City Council approves new curfews, noise levels for Met Park
Photo Credit: Stephanie Brown
Mitt Romney made a campaign stop in Metro Park in Jacksonville on 10/31

City Council approves new curfews, noise levels for Met Park

After months of research and debate, Jacksonville’s City Council approves new curfews and noise regulations for music and festivals at Met Park.

“It means a lot that we can concentrate on the business of bringing patrons and people from all around the country and all around the region to Jacksonville,” says Mike Yokan, a co-promoter for “The Big Ticket” and “Welcome to Rockville”, which are concerts held at Met Park.

City Council approved the bill by a 17 to 1 vote.  One member was absent, and Councilman Stephen Joost was only one to vote against it.

The permitted event hours are the following:

Friday: 12 p.m. to 11 p.m.
Saturday: 11 a.m. to 11 p.m.
Sunday: 12 p.m. to 10 p.m. (if before a Monday holiday, then hours are 11 a.m. to 11 p.m.).

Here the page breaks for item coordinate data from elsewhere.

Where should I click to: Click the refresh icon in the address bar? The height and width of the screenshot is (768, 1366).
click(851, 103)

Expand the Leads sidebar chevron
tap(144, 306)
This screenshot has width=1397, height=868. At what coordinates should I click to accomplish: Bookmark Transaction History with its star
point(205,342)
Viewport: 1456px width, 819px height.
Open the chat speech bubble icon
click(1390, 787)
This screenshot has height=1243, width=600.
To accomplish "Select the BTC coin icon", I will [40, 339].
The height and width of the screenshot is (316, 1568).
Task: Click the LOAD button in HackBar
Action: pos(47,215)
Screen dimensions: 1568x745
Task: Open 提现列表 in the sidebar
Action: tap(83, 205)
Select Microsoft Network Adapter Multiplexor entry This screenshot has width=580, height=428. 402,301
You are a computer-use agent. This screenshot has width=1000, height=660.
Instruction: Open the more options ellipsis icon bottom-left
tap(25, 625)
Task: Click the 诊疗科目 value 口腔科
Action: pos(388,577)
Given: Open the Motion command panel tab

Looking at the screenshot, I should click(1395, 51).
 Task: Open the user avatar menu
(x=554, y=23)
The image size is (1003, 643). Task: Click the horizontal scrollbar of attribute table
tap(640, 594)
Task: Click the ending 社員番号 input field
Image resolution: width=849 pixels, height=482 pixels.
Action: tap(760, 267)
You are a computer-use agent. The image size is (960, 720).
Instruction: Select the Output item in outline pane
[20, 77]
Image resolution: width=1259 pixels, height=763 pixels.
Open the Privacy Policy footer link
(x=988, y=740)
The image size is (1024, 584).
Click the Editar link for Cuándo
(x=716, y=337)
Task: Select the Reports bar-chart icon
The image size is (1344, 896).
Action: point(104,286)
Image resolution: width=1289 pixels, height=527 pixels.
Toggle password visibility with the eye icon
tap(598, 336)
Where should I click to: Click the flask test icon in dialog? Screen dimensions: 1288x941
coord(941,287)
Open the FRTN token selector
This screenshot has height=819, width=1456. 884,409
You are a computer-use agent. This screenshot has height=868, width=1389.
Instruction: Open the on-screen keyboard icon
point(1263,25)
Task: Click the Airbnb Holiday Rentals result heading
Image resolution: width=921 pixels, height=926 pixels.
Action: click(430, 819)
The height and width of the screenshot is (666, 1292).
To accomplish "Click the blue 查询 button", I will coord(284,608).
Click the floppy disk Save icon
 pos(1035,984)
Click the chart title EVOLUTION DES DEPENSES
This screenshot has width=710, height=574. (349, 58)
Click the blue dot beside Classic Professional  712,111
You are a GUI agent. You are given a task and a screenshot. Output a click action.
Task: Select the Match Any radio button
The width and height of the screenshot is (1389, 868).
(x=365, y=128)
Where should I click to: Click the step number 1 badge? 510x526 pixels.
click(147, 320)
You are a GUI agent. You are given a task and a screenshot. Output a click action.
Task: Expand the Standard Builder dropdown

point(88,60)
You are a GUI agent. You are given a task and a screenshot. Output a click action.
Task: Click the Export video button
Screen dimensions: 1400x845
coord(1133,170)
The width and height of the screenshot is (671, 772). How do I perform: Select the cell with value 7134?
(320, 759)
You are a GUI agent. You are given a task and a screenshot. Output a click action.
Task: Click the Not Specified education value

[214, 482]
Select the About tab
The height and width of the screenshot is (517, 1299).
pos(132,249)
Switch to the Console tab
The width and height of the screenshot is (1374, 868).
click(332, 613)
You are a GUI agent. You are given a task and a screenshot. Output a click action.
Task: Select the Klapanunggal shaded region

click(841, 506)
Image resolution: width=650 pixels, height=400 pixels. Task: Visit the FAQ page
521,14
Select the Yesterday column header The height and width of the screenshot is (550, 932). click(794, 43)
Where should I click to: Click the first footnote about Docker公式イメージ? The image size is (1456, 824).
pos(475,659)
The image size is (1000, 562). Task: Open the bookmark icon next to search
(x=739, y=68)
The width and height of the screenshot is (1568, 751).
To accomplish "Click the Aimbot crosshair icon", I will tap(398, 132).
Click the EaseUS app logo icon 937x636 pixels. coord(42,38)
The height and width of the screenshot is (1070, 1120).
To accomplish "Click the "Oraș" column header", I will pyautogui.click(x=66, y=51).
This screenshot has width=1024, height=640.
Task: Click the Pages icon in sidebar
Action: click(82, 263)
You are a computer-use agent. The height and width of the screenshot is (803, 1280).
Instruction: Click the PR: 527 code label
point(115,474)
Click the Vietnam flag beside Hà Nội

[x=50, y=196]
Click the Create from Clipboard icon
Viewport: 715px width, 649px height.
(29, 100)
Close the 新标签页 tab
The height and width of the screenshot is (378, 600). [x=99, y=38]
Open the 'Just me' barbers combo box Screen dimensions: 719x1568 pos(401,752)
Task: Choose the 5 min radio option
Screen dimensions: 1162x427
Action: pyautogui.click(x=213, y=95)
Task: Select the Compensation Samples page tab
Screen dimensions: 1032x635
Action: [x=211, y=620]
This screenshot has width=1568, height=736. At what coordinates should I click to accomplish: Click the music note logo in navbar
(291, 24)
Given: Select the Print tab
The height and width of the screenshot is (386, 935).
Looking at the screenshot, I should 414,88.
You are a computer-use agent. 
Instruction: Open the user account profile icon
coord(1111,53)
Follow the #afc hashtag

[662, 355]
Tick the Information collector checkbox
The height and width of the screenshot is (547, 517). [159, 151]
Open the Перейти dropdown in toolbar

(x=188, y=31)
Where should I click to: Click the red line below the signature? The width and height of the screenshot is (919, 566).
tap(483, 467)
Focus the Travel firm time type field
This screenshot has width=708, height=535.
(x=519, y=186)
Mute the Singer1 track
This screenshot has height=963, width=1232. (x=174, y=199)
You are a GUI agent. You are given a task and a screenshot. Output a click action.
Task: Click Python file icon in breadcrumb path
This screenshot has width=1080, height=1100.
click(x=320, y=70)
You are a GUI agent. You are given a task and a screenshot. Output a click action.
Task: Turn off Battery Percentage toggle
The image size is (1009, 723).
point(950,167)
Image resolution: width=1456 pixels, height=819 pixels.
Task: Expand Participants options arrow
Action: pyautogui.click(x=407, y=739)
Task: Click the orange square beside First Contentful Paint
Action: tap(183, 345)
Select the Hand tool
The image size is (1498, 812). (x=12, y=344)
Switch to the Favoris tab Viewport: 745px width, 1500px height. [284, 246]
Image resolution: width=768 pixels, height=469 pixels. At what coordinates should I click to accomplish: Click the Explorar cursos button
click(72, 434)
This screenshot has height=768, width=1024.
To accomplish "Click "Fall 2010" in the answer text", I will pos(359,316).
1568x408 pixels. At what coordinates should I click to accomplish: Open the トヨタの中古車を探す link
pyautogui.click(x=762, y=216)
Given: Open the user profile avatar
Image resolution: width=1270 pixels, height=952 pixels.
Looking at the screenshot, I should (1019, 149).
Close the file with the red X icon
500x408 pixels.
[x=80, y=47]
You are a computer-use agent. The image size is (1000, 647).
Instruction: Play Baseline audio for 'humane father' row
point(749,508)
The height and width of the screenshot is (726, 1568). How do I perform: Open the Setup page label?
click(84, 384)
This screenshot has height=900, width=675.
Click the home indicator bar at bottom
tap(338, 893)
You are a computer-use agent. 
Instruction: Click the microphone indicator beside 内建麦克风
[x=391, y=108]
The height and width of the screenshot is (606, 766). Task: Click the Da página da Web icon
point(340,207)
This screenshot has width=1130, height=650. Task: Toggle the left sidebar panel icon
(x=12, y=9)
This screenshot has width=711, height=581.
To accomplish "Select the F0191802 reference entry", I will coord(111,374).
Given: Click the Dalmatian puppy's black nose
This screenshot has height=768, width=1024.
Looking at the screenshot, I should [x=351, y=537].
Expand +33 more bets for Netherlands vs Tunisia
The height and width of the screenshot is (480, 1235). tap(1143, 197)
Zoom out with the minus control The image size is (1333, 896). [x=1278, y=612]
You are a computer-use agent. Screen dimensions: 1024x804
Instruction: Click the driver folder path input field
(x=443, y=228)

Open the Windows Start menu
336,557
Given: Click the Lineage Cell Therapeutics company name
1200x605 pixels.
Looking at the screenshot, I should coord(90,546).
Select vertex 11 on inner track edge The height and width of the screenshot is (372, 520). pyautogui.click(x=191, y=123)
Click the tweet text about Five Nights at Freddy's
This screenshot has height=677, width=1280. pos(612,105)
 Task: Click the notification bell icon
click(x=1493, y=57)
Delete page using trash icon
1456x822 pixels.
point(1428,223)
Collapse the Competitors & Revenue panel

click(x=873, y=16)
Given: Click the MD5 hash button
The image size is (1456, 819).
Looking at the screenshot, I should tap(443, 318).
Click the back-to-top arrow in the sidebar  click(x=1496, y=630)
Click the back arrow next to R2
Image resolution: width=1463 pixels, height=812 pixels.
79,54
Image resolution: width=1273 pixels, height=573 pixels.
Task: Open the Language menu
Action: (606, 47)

A half-hour extension is permitted if there are weather delays.

The music noise cannot exceed 105 decibels (dB), which is about the same volume as if you were standing three feet away from a power mower.  Each event will have staff on site to measure the noise for five minutes.  If the noise exceeds 105 dB, the concert staff is notified.  If a correction is not made before the next measurement ten minutes later, then a fine is issued.  The bill says costs shall not exceed $1000 per day for the workers who monitor the sound.

Fines range from the following:

-$250 for noise that is louder than 105 dB but less than 108 dB
-$500 for noise louder than 108 dB but less than 110 dB
-$1000 for noise greater than 110 dB but less than 112 dB
-$1500 for noise greater than 112 dB but less than 115 dB
-$2000 for noise greater than 115 dB

Fines are issued for each occurrence of a violation.

The new bill does not include the “pull the plug” cause that was contested in older versions of the bill.  Under that clause, the city would’ve been allowed to turn off the music and vacate the park if deemed necessary.

“That was just a dangerous, dangerous idea.  You don’t simply just shut off the sound system and tell people to go home,” Yokan says.

Yokan says this is still a work in progress.

“Jazzfest and Florida Country Superfest will be six hundred to a thousand feet away from Met Park, and there is no noise standard that’s going to be enforced for either of those events, so we’d like to see some monitoring done for those shows,” he says.

If not, Yokan says they’ll go right back to City Hall.